**REQUIREMENT**
In the ornaments thread, what name is given to the quarry slate onto which a portrait can be etched?

# Ornaments?



## guest185 (Oct 27, 2008)

I don't know if there is such a thing but i'd love an ornament/figurine of my boys - taken from a photo.

Anyone heard of this?


----------



## rcj1095 (Mar 4, 2009)

I haven't. They have darling ornaments where you can insert the pictures and stuff. If you find one anywhere, let me know. I'd love something like that also. I'll start meandering around and see what trouble I can get into on the computer...


----------



## guest185 (Oct 27, 2008)

I know, I'd been looking at the Chi ornaments and can't find a one like either of the boys. I just thought it would be lovely to have one made instead of buying a figure of a random Chi....hmmm maybe this is a business venture for someone to pursue!


----------



## rocky scotland (Jun 15, 2008)

Up here you get slate from the quarry called Caithness Flagstone, they can etch a portrait onto it, it looks fab but I think it is quite expensive. I would like it done at some point of Rocky.


----------



## michele (Jan 12, 2009)

*Julie* said:


> I don't know if there is such a thing but i'd love an ornament/figurine of my boys - taken from a photo.
> 
> Anyone heard of this?


 There was somebody on here today who could make sleeve covers for your computer from a photo of your chi.Any good ,you would have to look back on the threads to find it.


----------



## Katie (Apr 9, 2005)

I had some cute figurine/ornaments made on Etsy (not sure if the link will work since I'm logged in)

http://www.etsy.com/view_listing.php?listing_id=20631098


----------



## Jesslan (Jul 18, 2008)

Walgreens has many different items you can put pictures of your little furbabies on. Including ornaments, notebooks, notepads, calendars, keepsakes, mousepads, mugs, etc etc. 

PS You can make your orders online and have them delivered to your home if you don't have a store near you.


----------



## Adrienne (Apr 3, 2009)

Jesslan said:


> Walgreens has many different items you can put pictures of your little furbabies on. Including ornaments, notebooks, notepads, calendars, keepsakes, mousepads, mugs, etc etc.

**STORED DATA**
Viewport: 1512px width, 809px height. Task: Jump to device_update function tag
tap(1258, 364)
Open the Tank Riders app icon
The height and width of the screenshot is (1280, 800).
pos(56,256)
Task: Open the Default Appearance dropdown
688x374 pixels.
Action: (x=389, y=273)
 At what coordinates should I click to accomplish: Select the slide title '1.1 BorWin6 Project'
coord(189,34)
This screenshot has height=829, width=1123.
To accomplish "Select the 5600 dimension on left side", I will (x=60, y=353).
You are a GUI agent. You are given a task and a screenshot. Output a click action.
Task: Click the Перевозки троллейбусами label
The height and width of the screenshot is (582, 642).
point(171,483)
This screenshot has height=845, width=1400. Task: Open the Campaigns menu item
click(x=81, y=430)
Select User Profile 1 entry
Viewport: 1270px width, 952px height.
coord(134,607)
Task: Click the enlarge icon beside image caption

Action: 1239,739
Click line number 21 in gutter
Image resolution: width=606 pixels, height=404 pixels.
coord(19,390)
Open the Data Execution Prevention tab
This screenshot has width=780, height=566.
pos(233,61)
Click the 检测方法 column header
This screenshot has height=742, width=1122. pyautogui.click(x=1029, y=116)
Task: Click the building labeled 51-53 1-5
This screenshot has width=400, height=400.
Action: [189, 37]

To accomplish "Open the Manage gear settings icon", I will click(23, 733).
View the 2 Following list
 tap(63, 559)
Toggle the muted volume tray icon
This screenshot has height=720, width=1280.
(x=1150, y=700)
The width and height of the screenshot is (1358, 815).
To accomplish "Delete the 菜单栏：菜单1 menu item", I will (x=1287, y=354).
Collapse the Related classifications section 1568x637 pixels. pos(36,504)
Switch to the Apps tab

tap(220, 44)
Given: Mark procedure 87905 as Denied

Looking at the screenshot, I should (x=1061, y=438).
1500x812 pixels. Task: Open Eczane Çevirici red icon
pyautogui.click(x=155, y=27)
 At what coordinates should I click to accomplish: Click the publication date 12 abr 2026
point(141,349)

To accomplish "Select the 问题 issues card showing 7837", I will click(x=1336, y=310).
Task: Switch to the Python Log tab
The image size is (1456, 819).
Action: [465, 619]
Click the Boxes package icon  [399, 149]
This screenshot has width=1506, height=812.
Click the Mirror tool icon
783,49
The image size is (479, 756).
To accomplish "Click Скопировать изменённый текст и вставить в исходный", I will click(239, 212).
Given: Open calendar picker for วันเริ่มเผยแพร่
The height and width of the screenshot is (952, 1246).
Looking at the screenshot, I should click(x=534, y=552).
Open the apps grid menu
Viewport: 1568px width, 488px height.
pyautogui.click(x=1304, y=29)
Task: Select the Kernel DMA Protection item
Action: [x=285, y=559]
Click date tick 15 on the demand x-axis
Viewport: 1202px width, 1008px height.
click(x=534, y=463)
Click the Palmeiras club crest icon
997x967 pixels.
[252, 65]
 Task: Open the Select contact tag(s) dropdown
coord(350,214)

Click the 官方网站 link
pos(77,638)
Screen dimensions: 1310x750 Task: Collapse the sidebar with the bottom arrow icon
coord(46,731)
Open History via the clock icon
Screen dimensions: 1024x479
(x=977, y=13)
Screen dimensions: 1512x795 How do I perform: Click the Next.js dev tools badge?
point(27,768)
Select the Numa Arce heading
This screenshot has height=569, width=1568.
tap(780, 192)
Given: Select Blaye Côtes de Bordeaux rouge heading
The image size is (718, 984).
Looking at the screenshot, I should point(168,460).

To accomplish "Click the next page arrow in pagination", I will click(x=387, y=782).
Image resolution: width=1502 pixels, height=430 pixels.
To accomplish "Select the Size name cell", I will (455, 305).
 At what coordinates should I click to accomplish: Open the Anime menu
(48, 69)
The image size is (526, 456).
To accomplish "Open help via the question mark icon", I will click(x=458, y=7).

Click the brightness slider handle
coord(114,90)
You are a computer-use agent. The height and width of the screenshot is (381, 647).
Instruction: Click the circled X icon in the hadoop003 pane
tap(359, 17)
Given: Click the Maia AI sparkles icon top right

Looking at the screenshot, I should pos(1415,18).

**RESPONSE TO THE EXERCISE**
Caithness Flagstone